Dengan NOC, kata Budi, pemerintah dapat melakukan kontrol atas akses internet di Indonesia, sehingga bisa memblokir layanan internet bila disalahgunakan misalnya oleh kelompok kriminal bersenjata (KKB).

"Nanti ini bisa dipakai buat [menangani] judi online, pornografi, separatis, hal-hal yang tidak sesuai atau dilarang dalam hukum dan perundang-undangan yang berlaku di Indonesia. NOC di Indonesia. Itu harga mati. Paham, enggak?"

Nggak bahaya tah?
Apakah bisa berbahaya jika pola seperti Starlink itu dibiarkan masuk dan merusak ekosistem bisnis telekomunikasi dan internet Indonesia?

"Ya memang bahaya kalau rezim ini tampak sekarang hanya senang menjadi kernet dari para Investor asing yg hanya mau menjalankan bisnisnya disini tanpa mau menggerakkan ekonomi lokal, minimal tenaga kerja bangsa sendiri," kata pakar telematika Roy Suryo dalam opini terbukanya yang masuk ke dapur redaksi Monitorindonesia.com.

Lihat saja pabrik-pabrik yang beroperasi dengan merusak alam dimana-mana, para pekerja kasarnya pun harus 'diimpor' misalnya dari China. Padahal, kata Roy, sudah banyak video-video fakta hal ini diungkap, tetapi masih saja dikatakan hoaks oleh rezim ini yang terkesan melindungi dan malah jadi centeng mereka.

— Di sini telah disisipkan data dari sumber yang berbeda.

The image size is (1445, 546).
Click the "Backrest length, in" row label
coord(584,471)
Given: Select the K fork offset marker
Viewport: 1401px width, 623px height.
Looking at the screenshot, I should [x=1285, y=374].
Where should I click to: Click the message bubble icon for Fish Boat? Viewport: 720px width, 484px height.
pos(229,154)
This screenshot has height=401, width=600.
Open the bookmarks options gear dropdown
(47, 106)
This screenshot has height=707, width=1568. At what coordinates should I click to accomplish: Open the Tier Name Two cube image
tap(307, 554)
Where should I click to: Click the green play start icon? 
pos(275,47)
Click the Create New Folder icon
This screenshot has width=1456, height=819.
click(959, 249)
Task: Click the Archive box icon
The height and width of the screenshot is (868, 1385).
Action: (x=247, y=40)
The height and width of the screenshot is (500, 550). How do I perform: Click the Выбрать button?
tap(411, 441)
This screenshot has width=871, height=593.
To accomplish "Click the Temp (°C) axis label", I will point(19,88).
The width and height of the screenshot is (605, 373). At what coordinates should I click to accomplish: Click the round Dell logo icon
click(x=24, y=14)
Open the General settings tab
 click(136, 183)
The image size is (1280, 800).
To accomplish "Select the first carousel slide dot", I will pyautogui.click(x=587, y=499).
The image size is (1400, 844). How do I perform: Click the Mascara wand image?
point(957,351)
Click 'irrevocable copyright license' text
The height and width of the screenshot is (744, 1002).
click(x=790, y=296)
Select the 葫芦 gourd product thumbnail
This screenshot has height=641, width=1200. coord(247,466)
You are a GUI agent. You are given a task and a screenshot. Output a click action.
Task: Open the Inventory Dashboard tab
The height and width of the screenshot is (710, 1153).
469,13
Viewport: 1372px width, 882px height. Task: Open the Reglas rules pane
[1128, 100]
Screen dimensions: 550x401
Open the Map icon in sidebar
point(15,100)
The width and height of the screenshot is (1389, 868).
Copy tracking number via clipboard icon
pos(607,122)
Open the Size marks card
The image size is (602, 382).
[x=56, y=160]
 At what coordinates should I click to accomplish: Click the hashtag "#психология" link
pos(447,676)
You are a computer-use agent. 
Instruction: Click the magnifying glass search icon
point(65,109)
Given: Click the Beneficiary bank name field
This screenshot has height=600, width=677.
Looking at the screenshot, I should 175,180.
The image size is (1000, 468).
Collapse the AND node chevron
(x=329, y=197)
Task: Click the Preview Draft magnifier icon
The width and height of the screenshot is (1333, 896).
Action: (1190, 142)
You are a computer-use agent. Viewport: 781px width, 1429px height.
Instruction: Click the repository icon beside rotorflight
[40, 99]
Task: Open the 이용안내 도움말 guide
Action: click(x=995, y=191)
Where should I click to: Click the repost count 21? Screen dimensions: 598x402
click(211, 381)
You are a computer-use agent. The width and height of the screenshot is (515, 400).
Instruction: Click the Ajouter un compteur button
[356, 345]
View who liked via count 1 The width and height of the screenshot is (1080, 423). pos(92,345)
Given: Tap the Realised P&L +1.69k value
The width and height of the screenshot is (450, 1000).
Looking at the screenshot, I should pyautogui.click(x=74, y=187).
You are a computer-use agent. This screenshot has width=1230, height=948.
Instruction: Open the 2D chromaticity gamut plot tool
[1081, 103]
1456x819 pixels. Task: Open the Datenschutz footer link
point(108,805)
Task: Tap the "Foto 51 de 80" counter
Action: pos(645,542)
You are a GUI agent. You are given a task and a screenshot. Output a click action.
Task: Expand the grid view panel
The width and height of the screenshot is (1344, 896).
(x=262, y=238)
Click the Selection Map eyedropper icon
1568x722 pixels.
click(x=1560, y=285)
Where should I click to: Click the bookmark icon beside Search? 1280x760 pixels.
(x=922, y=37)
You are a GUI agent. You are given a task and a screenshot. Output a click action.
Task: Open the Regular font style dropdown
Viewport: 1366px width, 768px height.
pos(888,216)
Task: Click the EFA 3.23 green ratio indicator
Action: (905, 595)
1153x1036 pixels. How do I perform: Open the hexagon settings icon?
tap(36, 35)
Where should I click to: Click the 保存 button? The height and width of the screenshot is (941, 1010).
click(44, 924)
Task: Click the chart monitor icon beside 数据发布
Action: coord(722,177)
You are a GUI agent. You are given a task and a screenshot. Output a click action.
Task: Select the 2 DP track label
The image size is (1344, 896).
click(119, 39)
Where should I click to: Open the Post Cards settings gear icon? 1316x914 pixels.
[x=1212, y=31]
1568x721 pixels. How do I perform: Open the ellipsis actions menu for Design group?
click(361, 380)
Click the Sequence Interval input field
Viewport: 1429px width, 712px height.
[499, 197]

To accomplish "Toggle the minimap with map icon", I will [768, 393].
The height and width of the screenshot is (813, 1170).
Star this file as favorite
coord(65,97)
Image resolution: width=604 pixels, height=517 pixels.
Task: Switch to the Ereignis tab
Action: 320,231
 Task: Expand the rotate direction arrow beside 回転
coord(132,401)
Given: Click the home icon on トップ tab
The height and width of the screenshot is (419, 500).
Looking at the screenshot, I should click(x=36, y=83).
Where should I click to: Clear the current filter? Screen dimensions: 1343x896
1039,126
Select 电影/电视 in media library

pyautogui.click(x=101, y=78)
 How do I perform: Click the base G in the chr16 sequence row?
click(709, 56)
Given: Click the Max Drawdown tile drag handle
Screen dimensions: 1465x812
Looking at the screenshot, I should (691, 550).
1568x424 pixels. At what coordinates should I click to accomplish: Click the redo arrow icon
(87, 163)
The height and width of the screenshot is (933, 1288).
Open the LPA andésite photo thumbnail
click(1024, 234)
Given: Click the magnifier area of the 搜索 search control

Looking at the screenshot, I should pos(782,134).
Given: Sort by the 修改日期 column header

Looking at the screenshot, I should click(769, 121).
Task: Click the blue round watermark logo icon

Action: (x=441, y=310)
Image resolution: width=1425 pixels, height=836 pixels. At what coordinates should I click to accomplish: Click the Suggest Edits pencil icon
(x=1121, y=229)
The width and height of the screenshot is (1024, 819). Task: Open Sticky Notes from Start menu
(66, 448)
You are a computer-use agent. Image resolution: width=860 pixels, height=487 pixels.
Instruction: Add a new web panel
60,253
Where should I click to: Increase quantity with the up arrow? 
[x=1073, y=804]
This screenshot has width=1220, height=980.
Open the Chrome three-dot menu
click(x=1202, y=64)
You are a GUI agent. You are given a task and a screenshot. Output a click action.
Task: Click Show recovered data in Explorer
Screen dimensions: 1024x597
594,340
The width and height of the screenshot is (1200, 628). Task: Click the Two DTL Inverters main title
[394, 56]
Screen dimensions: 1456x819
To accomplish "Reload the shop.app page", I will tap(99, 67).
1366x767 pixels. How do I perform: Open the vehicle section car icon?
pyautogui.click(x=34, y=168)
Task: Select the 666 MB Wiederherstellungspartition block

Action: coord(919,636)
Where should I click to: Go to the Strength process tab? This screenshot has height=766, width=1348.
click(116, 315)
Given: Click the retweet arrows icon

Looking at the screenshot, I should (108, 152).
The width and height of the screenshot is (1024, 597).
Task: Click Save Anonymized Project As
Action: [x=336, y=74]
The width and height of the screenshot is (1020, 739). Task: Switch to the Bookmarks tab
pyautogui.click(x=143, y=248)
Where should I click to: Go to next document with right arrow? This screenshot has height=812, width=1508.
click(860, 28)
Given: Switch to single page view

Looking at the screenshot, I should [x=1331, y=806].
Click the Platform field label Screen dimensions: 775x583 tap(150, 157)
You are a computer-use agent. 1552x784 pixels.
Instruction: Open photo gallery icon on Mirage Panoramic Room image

"Kalau yang datang itu pekerja yang berkemampuan tertentu masih bisa dimaklumi, tetapi sudah banyak terbukti bahwa mereka adalah unskill labor alias pekerja kasar yang malahan lebih tidak terampil dibandingkan kinerja TKI kita, bahkan sampai B*B-pun mereka banyak yang tidak terlatih, alias sembarangan dimana-mana," bebernya.

Inilah yang menurut Roy menimbulkan kericuhan bahkan sampai kerusuhan di beberapa pabrik tempat mereka didatangkan, karena terjadi ketimpangan sosial dan ekonomi antara TKA dan TKI.  "Ironisnya RUU Cilaka, kini jadi UU Ciptaker tampak tidak berdaya dan malah lebih menguntungkan bagi mereka," tandas Roy.

Sekadar tahu, Starlink merupakan layanan internet satelit yang dikembangkan oleh perusahaan milik Elon Musk bernama SpaceX. Starlink digadang-gadang jadi teknologi revolusioner karena memiliki kecepatan internet yang sangat tinggi.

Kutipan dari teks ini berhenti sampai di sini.